Mallets and hammers
Symphony shines spotlight on percussion soloists
A concerto for marimba? You bet.
The North State Symphony’s performance of Brazilian composer Ney Rosauro’s Concerto for Marimba and Orchestra (1986) was one of the highlights of a delightfully diverse concert, Soloistic Sensations, Saturday evening (Feb. 23) in Laxson Auditorium.
But, isn’t the marimba a percussion instrument and thus ill-suited for the concerto form? Well, the piano is a percussion instrument, after all, and that hasn’t stopped composers from writing thousands of piano concertos. Besides, soloist Eric Whitmer, winner of the 2018 Young Artist Auditions in the high school division, did a wonderful job of coaxing pleasing melodies out of his instrument.
He was able to do that because he’s become expert at using the four-mallet grip developed by Leigh Howard Stevens in the 1970s. As can be imagined, it’s not easy for a two-handed person to master a technique that uses four mallets simultaneously, but Whitmer has done it. The Stevens grip allows him to play fast but softly, lessening the percussive impact of the delivery and emphasizing lyricism in the slow movements.
According to the symphony’s program notes (by Theodore Bell), Rosauro has published more than 50 pieces for percussion, of which the Concerto for Marimba and Orchestra is the most widely played. It’s easy to see why that is: The piece alternates between the deliciously soft melodies for which Brazilian popular music is famous and dazzlingly fast percussion tempos that showcase the soloist’s skill.
I had never heard the instrument played in this lovely way, and, judging from my fellow audience members’ delighted applause, neither had they.
As mentioned above, this concert featured a diverse set of selections. It opened with Giuseppe Verdi’s “Overture” to his opera Nabucco (1841), a colorful Romantic piece that the orchestra attacked with confidence. It then tackled Sergei Prokofiev’s magnificent Piano Concerto No. 1 (1911), followed by by Franz Liszt’s Hungarian Rhapsody No. 2 (1847).
Rhapsody is of course familiar because of its appropriation by Hollywood for use in cartoons and movies. As Bell notes, it first appeared in a 1929 Mickey Mouse cartoon (“The Opry House”) and subsequently in a wide range of cartoons (Disney’s Farmyard Symphony, for example) and movies before working its way onto television (Sesame Street in 1979, among others).

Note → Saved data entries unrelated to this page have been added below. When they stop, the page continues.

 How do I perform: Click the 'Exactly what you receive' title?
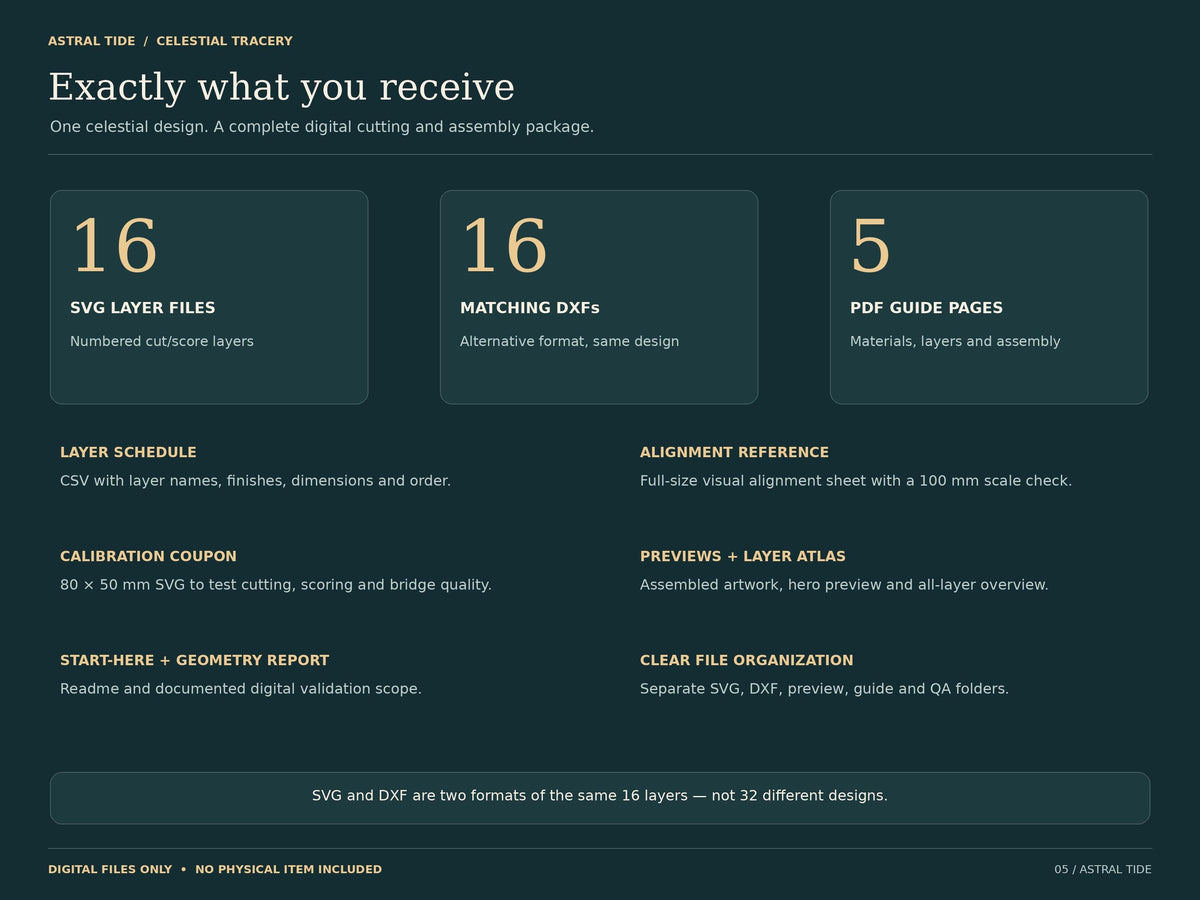click(x=281, y=87)
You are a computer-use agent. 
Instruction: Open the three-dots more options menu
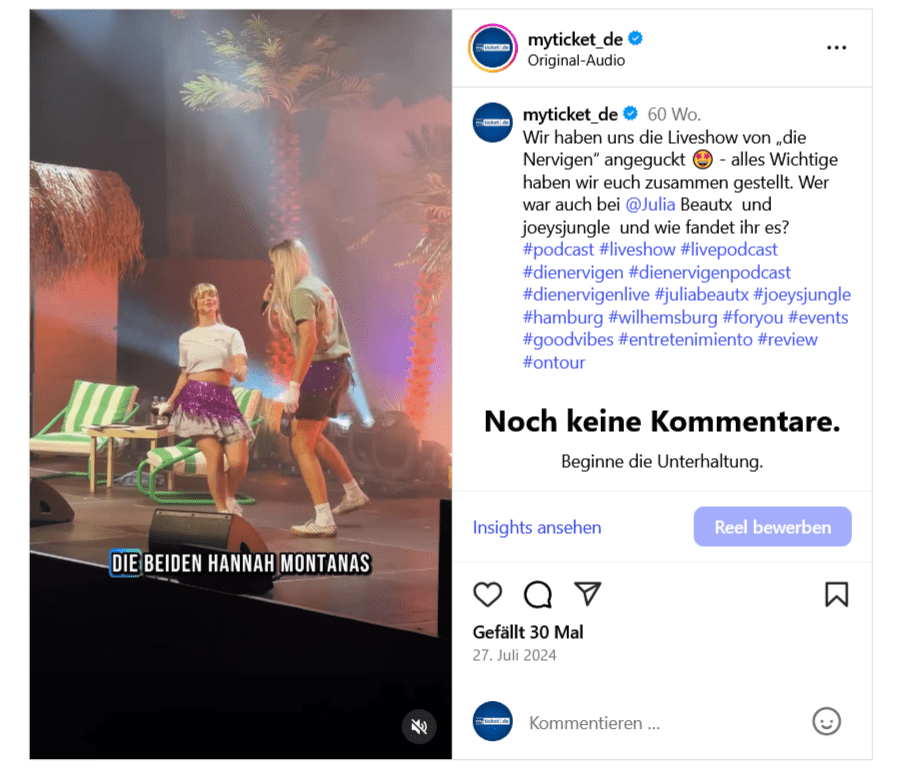click(836, 48)
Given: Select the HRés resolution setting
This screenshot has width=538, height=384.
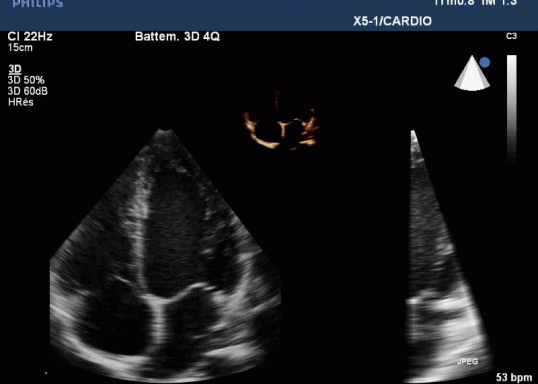Looking at the screenshot, I should coord(21,102).
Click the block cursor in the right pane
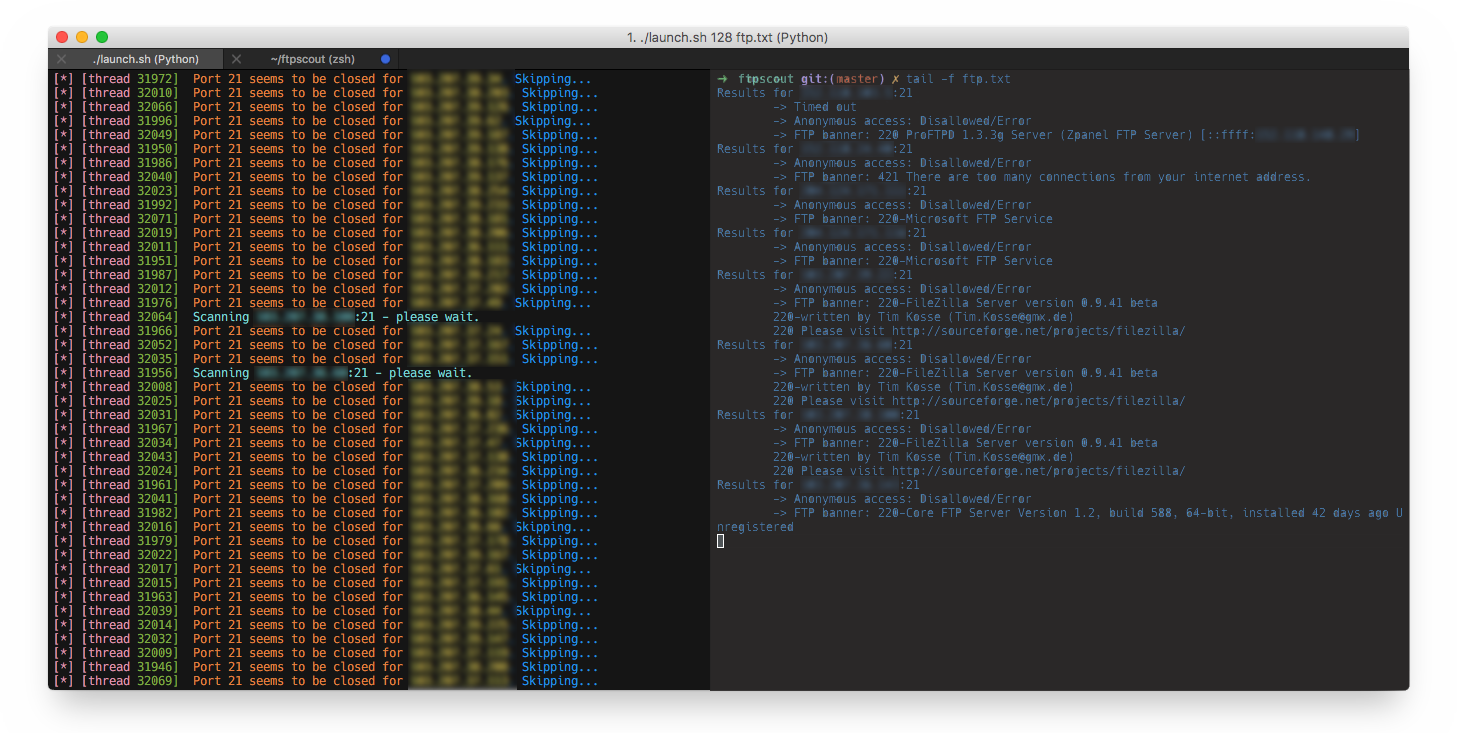The height and width of the screenshot is (733, 1457). click(720, 541)
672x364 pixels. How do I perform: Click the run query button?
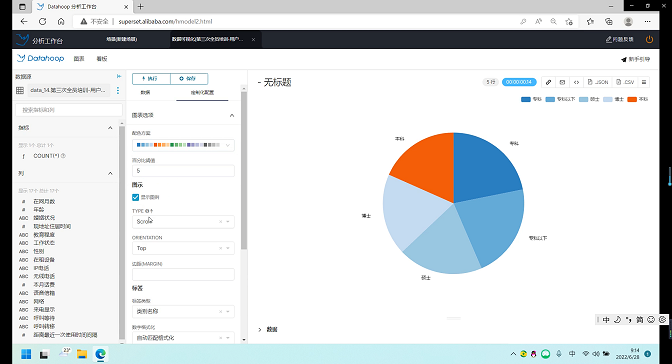tap(151, 78)
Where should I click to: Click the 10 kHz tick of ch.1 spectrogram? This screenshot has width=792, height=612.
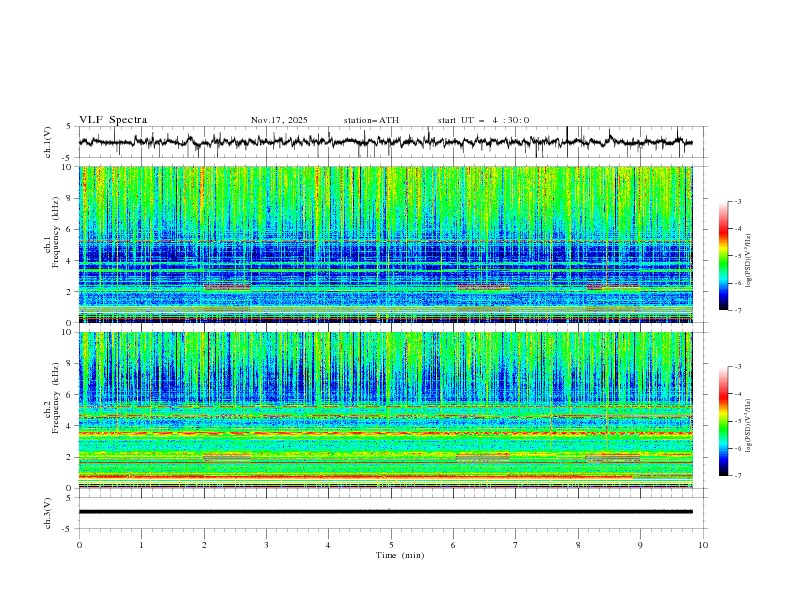(x=67, y=167)
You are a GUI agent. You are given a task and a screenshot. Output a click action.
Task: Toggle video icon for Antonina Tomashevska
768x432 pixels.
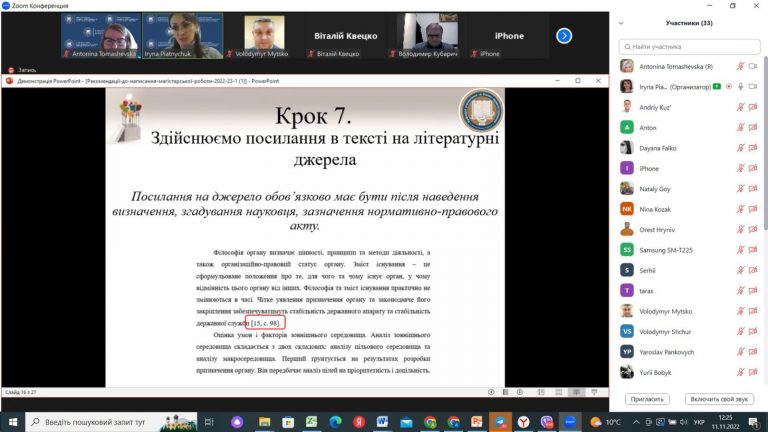753,66
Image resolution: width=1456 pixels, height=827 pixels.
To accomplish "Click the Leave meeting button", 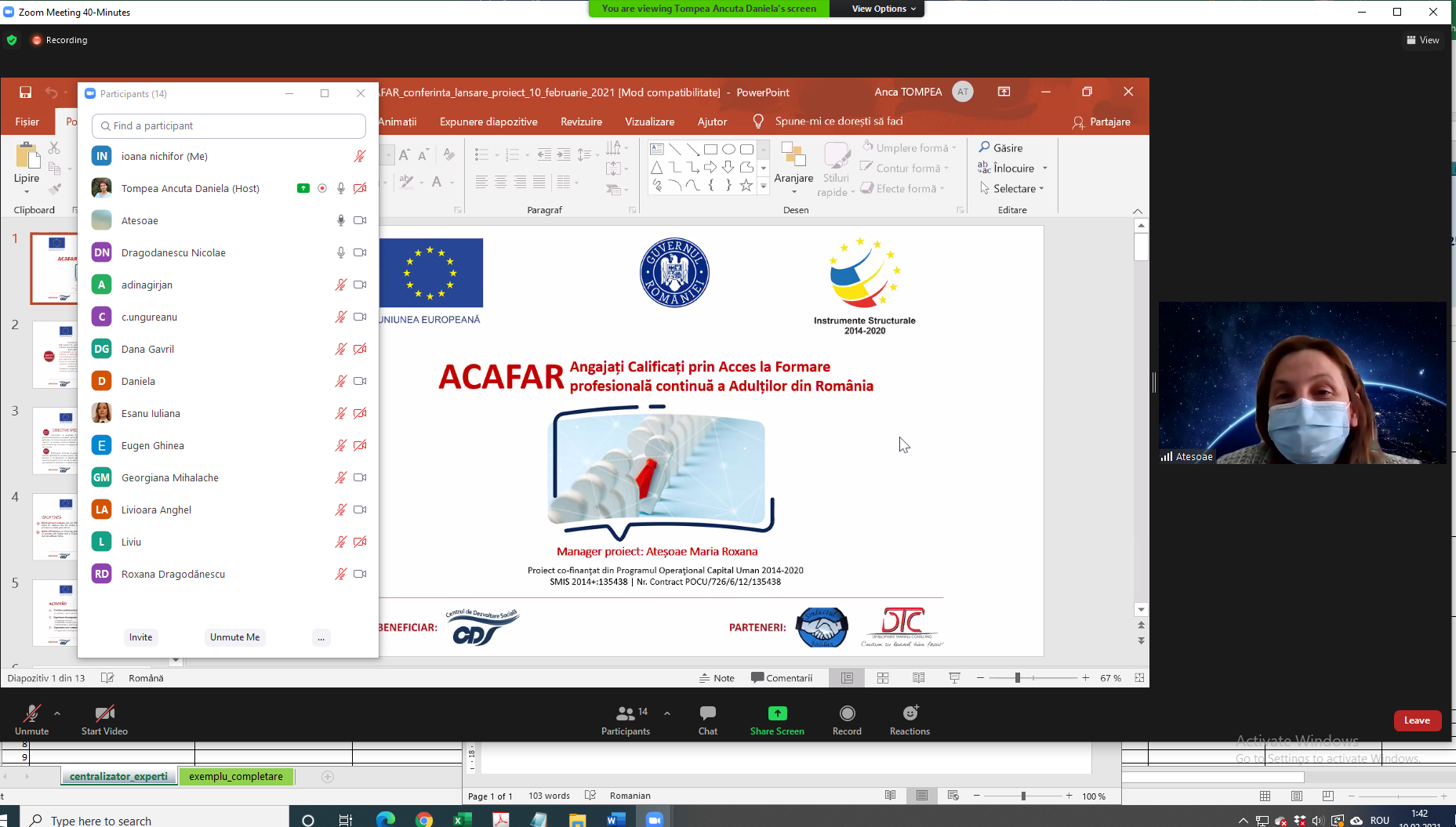I will 1417,720.
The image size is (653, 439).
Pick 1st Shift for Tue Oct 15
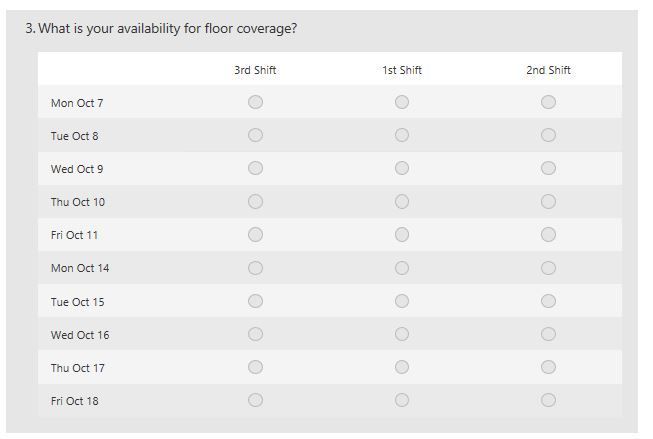402,301
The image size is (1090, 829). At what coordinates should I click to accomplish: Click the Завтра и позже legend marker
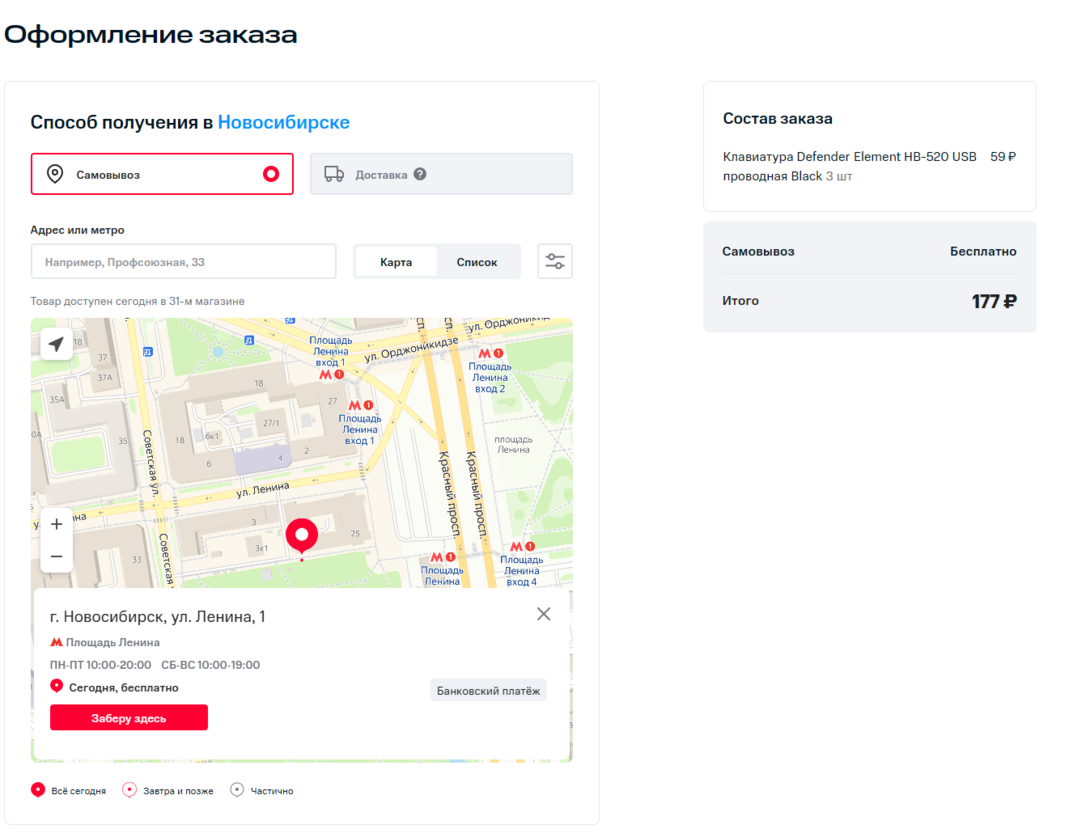pos(129,790)
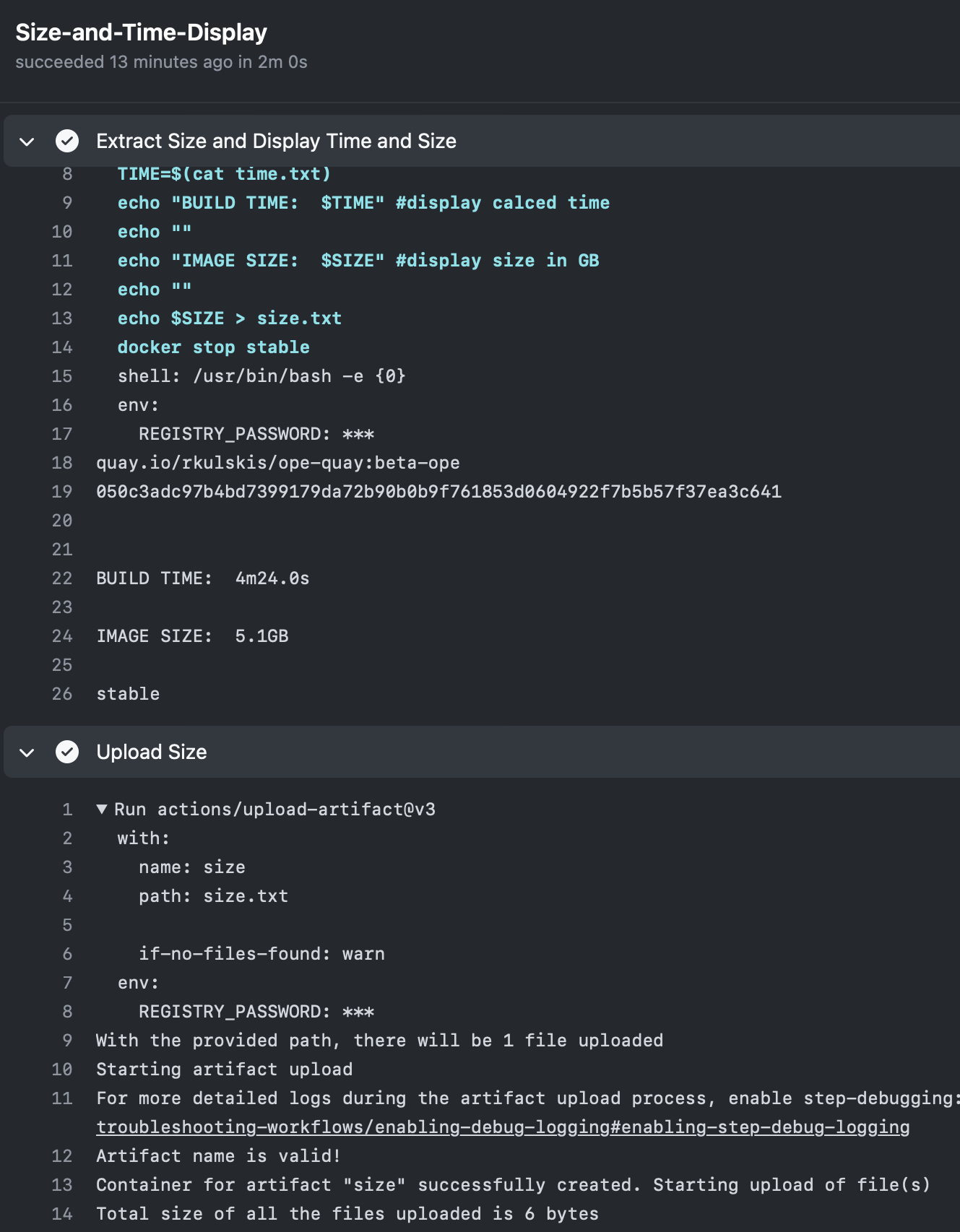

That highly familiar tune was followed by the refreshingly modern marimba concerto, and that in turn gave way to the evening’s final work, Nikolai Rimsky-Korsakov’s extraordinarily rich Capriccio Espagnol (1887). In its Romantic colorfulness, it was a perfect bookend to the Nabucco “Overture” that began the concert.
But the evening’s highlight—even more so than the marimba concerto—was the symphony’s brilliant performance of the Prokofiev piano concerto, featuring as soloist Chuang Li, another Young Artist Auditions winner, this time in the college division.
I’ve listened to many recordings of this concerto, but Saturday evening I realized that no recorded version fully does it justice. It’s a hugely powerful piece that would be considered bombastic were it not so beautiful and moving. It’s also one that can be performed satisfactorily only by an orchestra and soloist who have the confidence and skill to bring it off.
Like the rest of the audience, I was on my feet when it ended, grateful to Li, Music Director Scott Seaton and the rest of the orchestra for creating this transcendent experience.